After all of my decades of experiencing great (and not always so great) instruments, and after all of my time with brilliant makers and popular manufacturers, I intuited it was time to three-dimensionalize my own intuitions for instruments and have their chief characteristics be deep beauty and artful design. In the early part of the millennium I began projects with Michael Spalt (the Nouveau Series), John Orlich (beveled art-glass drums), Steve Kauffman (of Klein guitars - the Deco Series), and Dave Brewis and Kevin Parsons (Dave of England guitars, the Queen of Hearts Series). Each of these projects had their own uniquenesses, but all of them produced really cool instruments.




The Nouveau Series
Both Klein and I thought Michael’s designs were at once artful and amazing, so I had the notion to take a Klein acoustic neck and have Michael create a resin-topped body in the shape of a Klein acoustic body (albeit smaller) themed with artifacts from 30-years of Klein’s workshop. While studying the history of the original Louis Comfort Tiffany stained glass, I came across an interesting anecdote about how Siegfried Bing (early champion of Art Nouveau in France and owner of Maison de l’Art Nouveau - the gallery that featured artists working in the then-new style preceding the turn of the 20th-century) had commissioned Tiffany to produce ten windows to designs by nine of France’s leading artists including Toulouse-Lautrec and Pierre Bonnard. I thought it’d be cool to do something similar with guitars - take original Art Nouveau art and have it theme a series of instruments patterned after our Spalt/Klein electric project. I spent years collecting original Art Nouveau art culled from the U.S. and abroad, mindful of what would work in the instruments and how the designs would enable the series to stand as a coherent collection. It worked even better than I imagined, which is always fun.

Queen of Hearts Series
One evening on the internet I chanced upon a Zemaitis-styled guitar by “Dave of England” - it was a large-bodied instrument, reminiscent of a J-200 but with unique aesthetics that I found appealing. I had no experience with Zemaitis acoustic guitars, but was still drawn to this one, and I needed an acoustic guitar. I rang up Dave and learned how he’d gotten the original Zemaitis jigs from Tony Zemaitis, and that the guitar I’d viewed had been made for Greg Lake (of Emerson, Lake,& Palmer), but it wasn’t fancy enough for him, but it was for me. I bought it and made friends with it - a friendship that gave birth to the Queen of Hearts Series.

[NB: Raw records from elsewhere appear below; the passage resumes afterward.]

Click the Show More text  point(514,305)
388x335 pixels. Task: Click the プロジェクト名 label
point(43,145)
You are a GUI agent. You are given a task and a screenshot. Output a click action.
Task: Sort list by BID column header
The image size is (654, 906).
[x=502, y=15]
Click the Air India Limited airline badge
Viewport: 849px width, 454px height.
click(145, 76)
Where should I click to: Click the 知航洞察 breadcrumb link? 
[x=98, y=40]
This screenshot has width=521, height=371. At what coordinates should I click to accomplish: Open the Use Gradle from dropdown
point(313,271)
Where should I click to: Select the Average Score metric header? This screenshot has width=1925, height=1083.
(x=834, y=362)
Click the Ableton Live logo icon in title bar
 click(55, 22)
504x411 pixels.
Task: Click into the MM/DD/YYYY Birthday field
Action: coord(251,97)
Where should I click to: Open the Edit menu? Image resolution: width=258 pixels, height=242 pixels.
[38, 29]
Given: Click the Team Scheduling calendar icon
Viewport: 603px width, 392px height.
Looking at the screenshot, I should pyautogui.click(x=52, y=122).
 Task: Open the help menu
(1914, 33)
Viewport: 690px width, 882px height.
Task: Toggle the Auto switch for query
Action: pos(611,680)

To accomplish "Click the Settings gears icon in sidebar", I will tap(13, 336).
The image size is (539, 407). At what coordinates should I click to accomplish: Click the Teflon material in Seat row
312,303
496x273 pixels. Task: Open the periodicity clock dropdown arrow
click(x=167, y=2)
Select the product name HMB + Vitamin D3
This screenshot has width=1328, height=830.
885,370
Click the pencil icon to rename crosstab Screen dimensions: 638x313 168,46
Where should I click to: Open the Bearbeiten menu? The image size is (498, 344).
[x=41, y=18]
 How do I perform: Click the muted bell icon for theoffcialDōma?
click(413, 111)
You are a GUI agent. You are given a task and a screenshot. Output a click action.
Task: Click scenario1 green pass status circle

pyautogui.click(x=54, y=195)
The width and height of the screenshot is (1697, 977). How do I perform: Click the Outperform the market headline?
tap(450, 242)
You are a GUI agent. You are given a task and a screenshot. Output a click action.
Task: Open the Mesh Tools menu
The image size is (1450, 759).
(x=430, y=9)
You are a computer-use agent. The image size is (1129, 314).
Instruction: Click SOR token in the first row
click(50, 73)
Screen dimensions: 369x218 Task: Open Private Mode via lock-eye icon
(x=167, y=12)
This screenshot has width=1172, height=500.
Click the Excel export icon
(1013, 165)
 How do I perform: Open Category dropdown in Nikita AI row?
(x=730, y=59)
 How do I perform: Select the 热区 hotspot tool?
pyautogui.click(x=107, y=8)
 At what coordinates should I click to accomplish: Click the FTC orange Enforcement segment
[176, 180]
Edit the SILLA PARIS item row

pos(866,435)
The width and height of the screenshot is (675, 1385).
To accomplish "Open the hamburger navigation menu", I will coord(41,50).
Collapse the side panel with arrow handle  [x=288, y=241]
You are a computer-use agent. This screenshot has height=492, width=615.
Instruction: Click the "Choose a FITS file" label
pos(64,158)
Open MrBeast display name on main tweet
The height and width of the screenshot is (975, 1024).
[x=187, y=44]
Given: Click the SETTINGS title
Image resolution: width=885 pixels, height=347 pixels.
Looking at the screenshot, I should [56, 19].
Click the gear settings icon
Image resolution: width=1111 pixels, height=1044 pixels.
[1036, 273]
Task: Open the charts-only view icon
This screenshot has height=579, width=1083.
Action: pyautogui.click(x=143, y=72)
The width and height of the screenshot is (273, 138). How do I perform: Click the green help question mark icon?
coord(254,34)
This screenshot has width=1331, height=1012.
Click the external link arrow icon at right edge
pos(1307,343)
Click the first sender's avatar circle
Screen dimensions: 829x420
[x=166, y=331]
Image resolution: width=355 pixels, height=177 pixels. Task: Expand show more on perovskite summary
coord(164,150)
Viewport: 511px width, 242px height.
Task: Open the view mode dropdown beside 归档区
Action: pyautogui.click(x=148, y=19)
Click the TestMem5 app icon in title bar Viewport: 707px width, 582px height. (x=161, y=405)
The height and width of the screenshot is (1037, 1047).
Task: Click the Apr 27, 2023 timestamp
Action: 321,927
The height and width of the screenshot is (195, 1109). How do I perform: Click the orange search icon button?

We’d originally planned to create five of these, but in the end we only made three.


Orlich Glass Drums
When I first learned of John Orlich’s beveled art-glass drums, I couldn’t quite digest them - they were really stirring, but so far afield from anything I’d ever even pondered. Always a good sign. I was so enthused I thought we should make a prototype kit with some etching patterns he and I designed, and a series of snare drums, all of which I’d take to the 2007 Chicago Drum Show. Rob Cook (originator of the Chicago show, and fellow drum historian/author) had an Orlich snare and he thought it was really special as well, so we thought it’d be a good venue. Here’s what Rob said about them, “The drums are magnificent in concept, appearance, and sound. They’re destined to become among the most collectible drums out there.” We made very few snare drums with the custom etching patterns, and only one drum kit.
The Deco Series
After copious experience with Klein acoustic guitars, I had the idea to make a body size inbetween the original large and small models that Klein offered. By this time almost all of the building was being done by master luthier Steve Kauffman, so he and I did a series featuring premium woods and a special-to-this-series inlay pattern that connected the rosette to the fingerboard. We did five of them, andeach turned out beautifully.